Sandra Fagundes Fernandino
Comentários
a.ali
e se vão os éticos, os que acreditam, os que tem caráter…como já disse deve de ter um mundo paralelo em algum canto do universo e para lá el@s são pinçados …
que haja paz e luz em sua caminhada, rodrigo. coragem e entendimento a sua familia.
Elias Grifo Rezende
– Descanse em paz e na certeza que deixou um grande legado.De homens assim que o Brasil precisa.Que Deus o tenha em bom lugar.
Ednei José Dutra de Freitas
AÉCIO NEVES, O DESCENDENTE PODRE DE TANCREDO NEVES, VERGONHA DE MINAS GERAIS, EM PARCERIA COM OS CRIMINOSOS, O GOVERNADOR FERNANDO PIMENTEL, DO PT, E A OMISSÃO DA NOTÍCIA PELO JORNAL ESTADO DE MINAS.
Sou mineiro, embora resida no Rio de Janeiro, mas nunca deixei de me preocupar com meu estado natal, onde reside toda a minha família. Publiquei esta matéria no blog tribunadainternet.com.br
Ultra-Resumo do artigo:
Rodrigo Bossi, ex-delegado da Polícia Civil de Minas Gerais, “encantou-se”, como diria Noel Rosa.
Um câncer de esôfago , agressivo e com metástases, diagnosticado em fevereiro de 2019, levou-o no primeiro dia de janeiro. Ele tinha apenas 51 anos.
À frente do Departamento de Fraudes, o delegado Bossi e equipe conduziram as investigações que desmascararam uma farsa de mais de uma década envolvendo a turma do tucano Aécio Neves (ex-governador, ex-senador e atualmente deputado federal).

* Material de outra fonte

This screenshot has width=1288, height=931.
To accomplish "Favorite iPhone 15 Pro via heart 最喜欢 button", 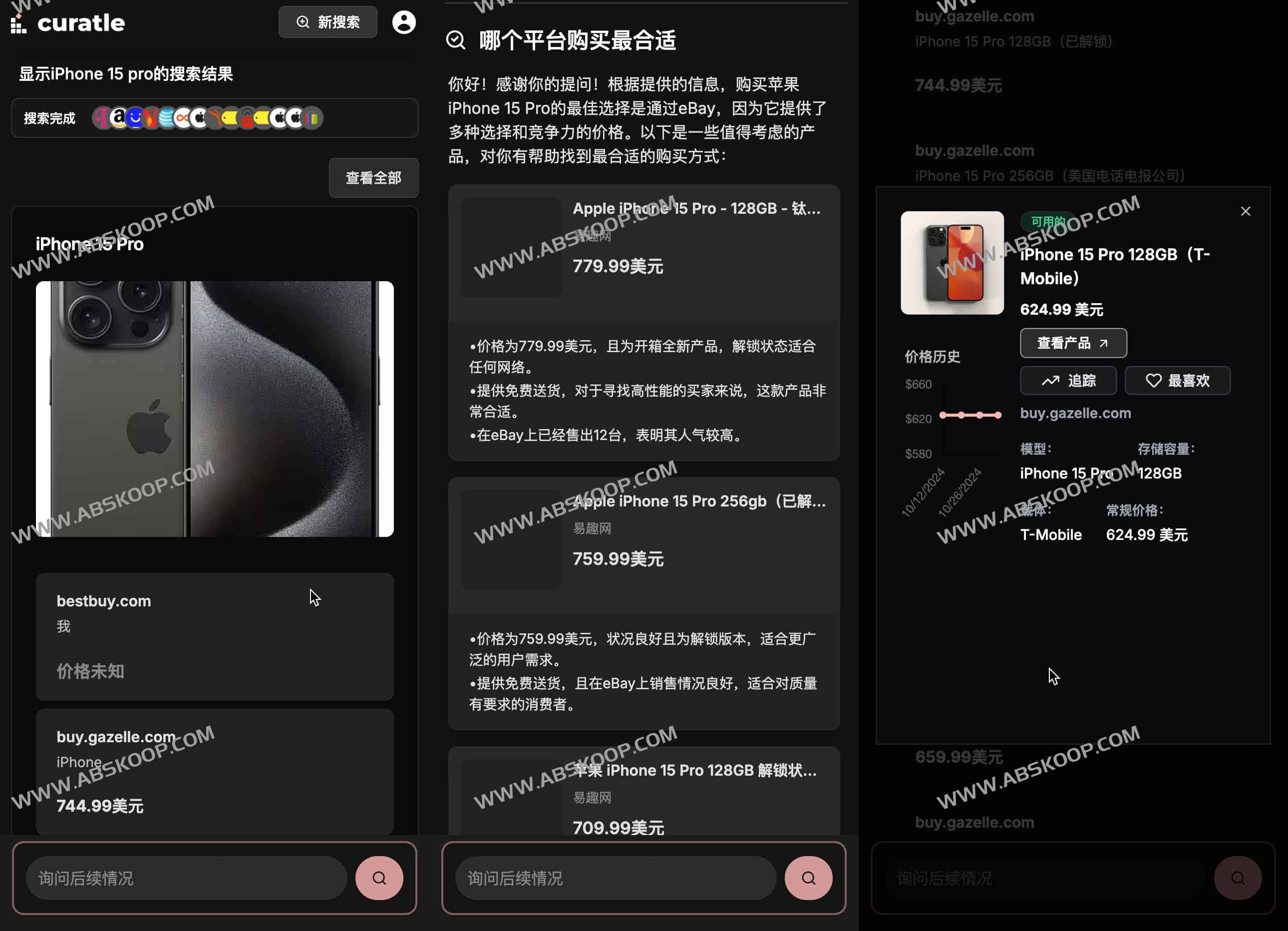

Por isso Rodrigo Bossi de Pinho foi perseguido anos pela gang de Aécio e pelo criminoso Governador Fernando Pimentel , do PT, e os delegados parceiros de Bossi, em vez serem apoiados pelos seus pares e pelo governador de Minas Gerais, mediante as acusações com provas que colheram, colocaram os delegados que investigaram Aécio na prisão , e com a conivência de omissão de notícia do jornal Estado de Minas.